Post-vacation Aggregator Thoughts

(How’s that for a tortured headline?) Took a nice brief vacation, got back last night. Traveling with two kids under three is always an adventure!

Much to get caught up on, and I’m again frustrated by Radio’s aggregator. (Non-Radio users can ignore this.) It took me just 20 minutes to get caught up on e-mail (more than 150 e-mails in my heavily-filtered inbox; another 250 in various folders). It took me over an hour to clear out my aggregator. Some thoughts:

  • Radio currently supports just “delete” or “save”, but each time the page draws I have to manually set the same items to save. I want to be able to save multiple items away from the aggregator “inbox” so that I don’t have to uncheck the item multiple times. (When you’ve been away for four days, you can uncheck the same item as many as ten times as you wade through the many items.)
  • I want to be able to categorize posts so that I can quickly navigate among the many sites I subscribe to. (I’m currently subscribed to 64 sites, all but five of which are weblogs.) (Note: I believe someone already built this as an add-in; I just haven’t implemented it yet.)
  • Within the page, some dynamic controls that would let me sort by date, author, etc. would be nice.
  • I would like to create filters on the aggregator much like I have filters on my inbox.

As is probably apparent to the good folks at Userland, the Aggregator really is a separate product. There’s enough depth to the need here to create a separate group focused just on its functionality. Interoperability with other blog systems (Movable Type, Blogger, etc.) would be a no-brainer – and would extend the Userland brand. It would further establish RSS as the de-facto standard for data sharing (a huge step forward, if you ask me) and cement Userland’s leadership in the area. (Jenny’s right on with this issue, by the way.)

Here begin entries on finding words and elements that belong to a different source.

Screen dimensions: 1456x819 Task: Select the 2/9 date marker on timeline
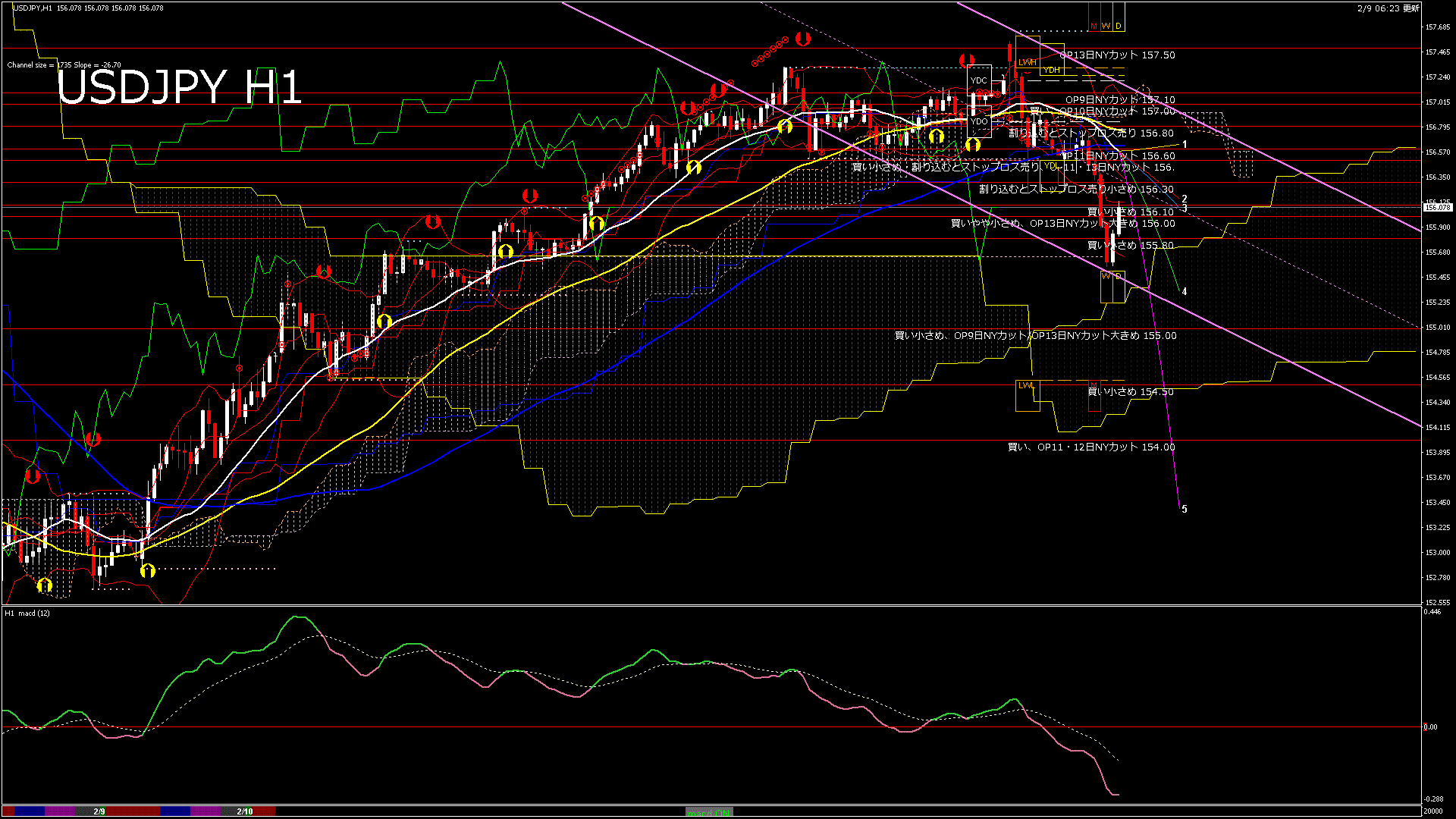[x=99, y=811]
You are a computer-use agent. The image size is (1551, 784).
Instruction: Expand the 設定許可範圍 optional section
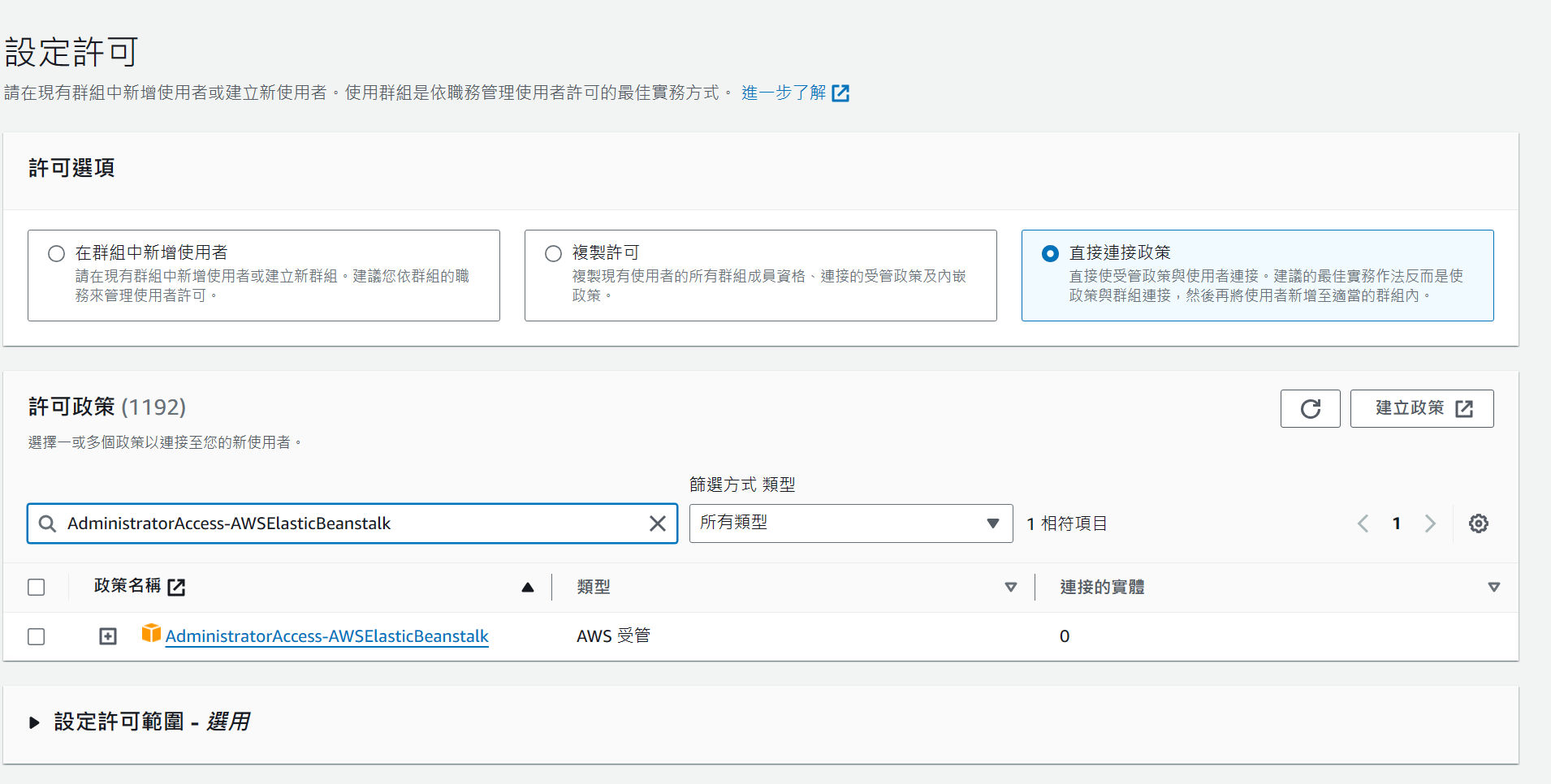coord(34,722)
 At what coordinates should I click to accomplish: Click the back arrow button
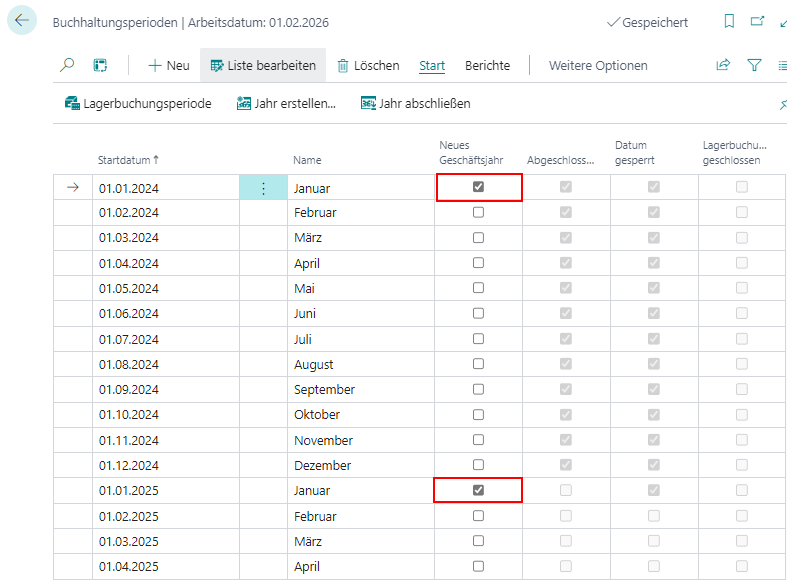coord(22,21)
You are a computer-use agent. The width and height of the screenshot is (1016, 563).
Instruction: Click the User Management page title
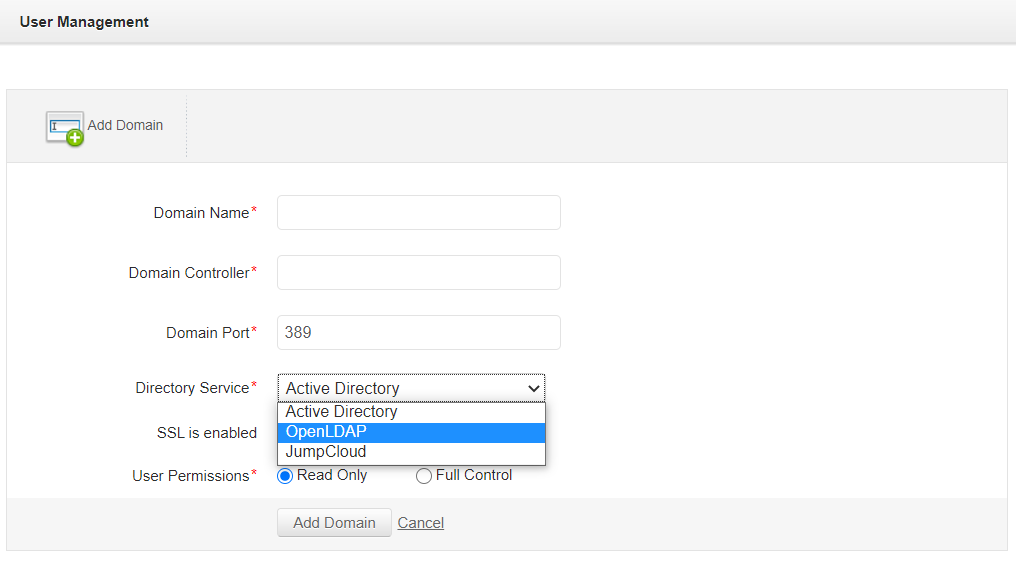point(84,22)
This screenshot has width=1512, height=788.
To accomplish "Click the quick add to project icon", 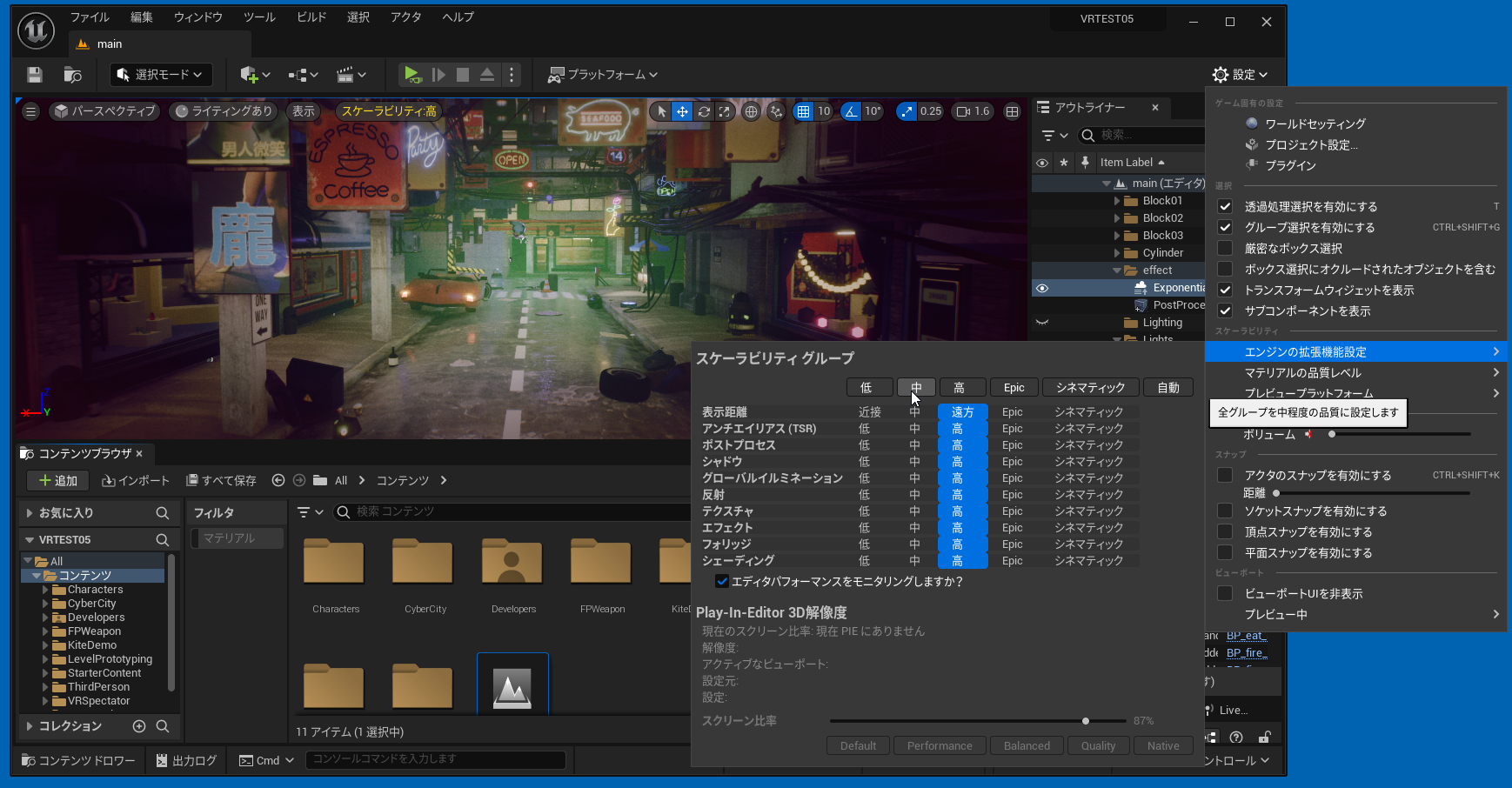I will [x=249, y=75].
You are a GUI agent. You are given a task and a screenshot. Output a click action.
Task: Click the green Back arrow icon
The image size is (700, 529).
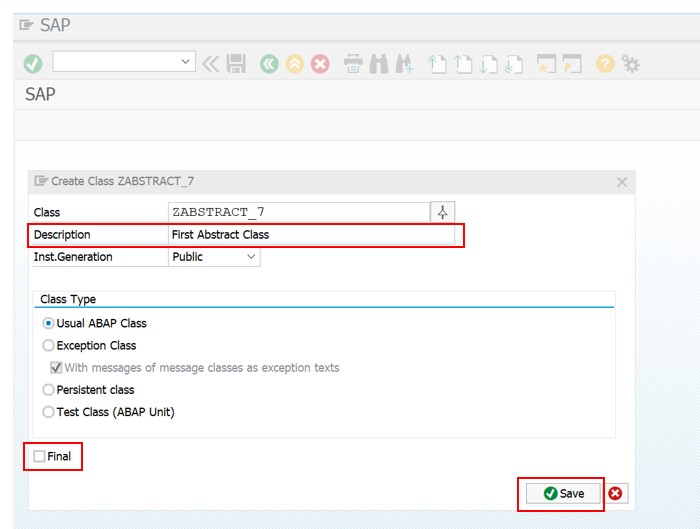click(268, 64)
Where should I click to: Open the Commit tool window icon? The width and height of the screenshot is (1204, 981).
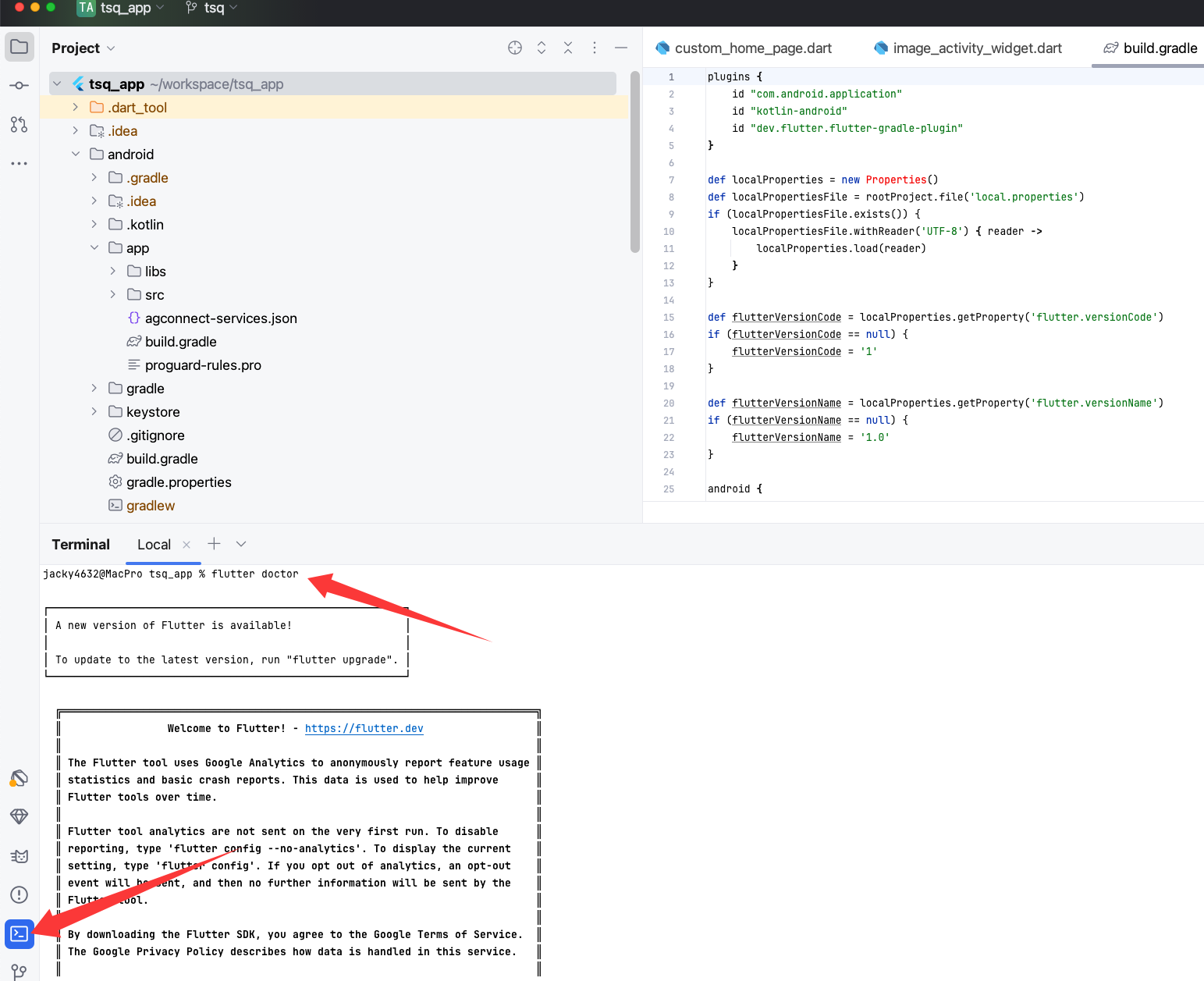point(20,85)
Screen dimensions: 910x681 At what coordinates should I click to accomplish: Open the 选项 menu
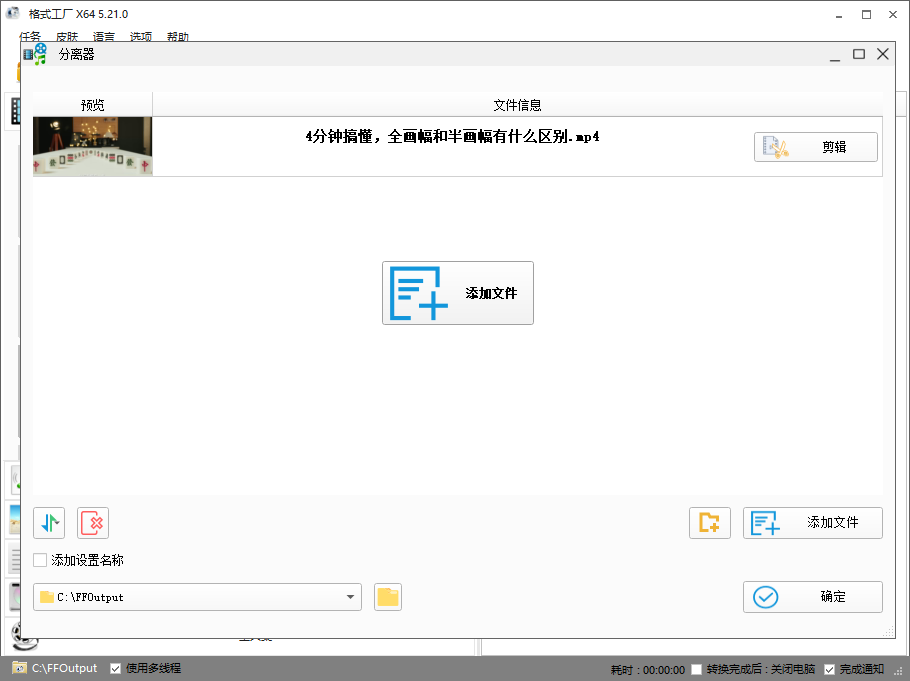tap(140, 36)
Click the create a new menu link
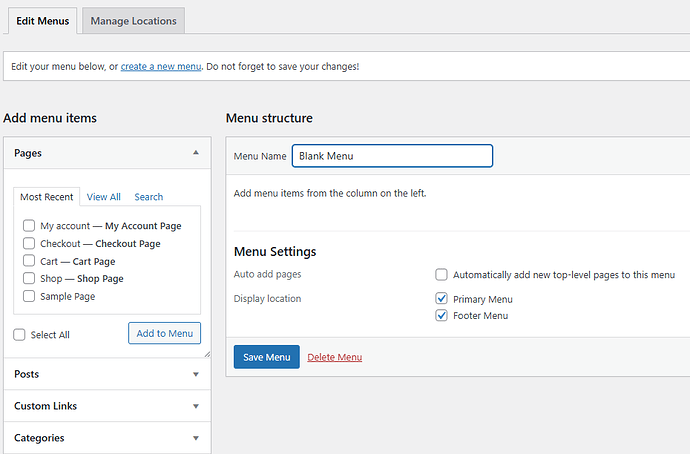 [x=161, y=66]
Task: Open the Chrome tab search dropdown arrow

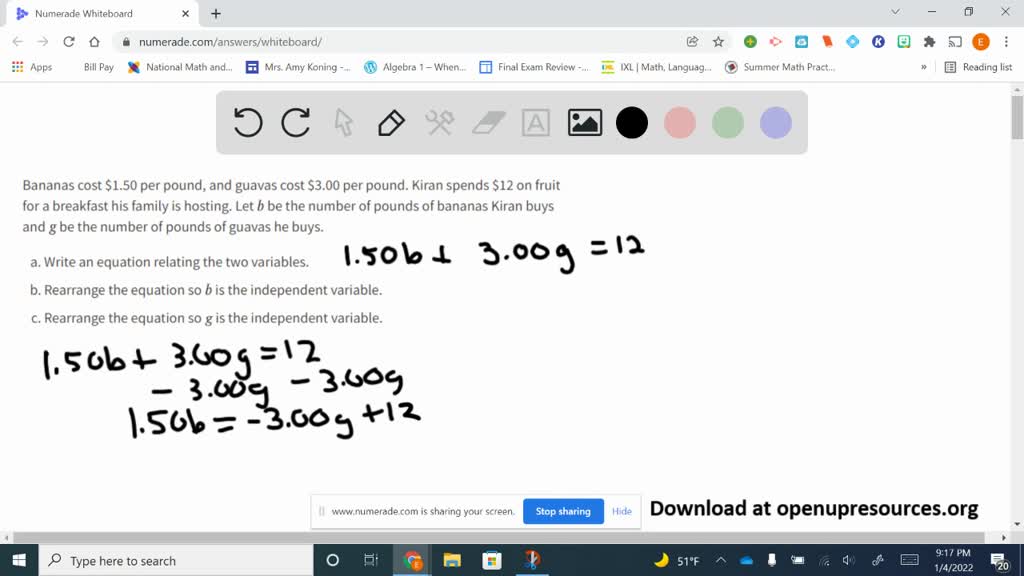Action: pos(895,13)
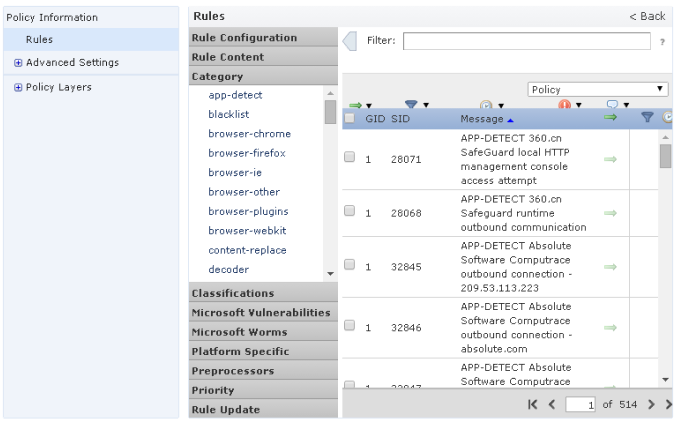Check the box for rule SID 28068
This screenshot has height=425, width=678.
[350, 211]
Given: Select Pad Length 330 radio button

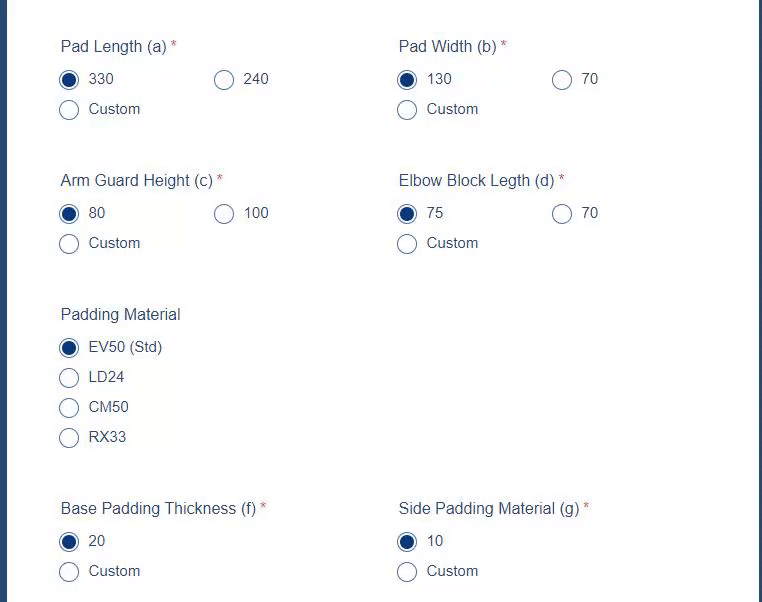Looking at the screenshot, I should click(x=69, y=80).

There are all kinds of other things necessary for the aggregator for it to blend into a corporate information-sharing tool. But the portal vendors have been slow to adopt a standard – and in a bloody marketplace, the technology gets commoditized. This could be a trojan horse for a company to show up, establish dominance (not in controlling the interface layer to the data, but in controlling the aggregation) and grow far beyond its current roots. K-logging could become a massive software category.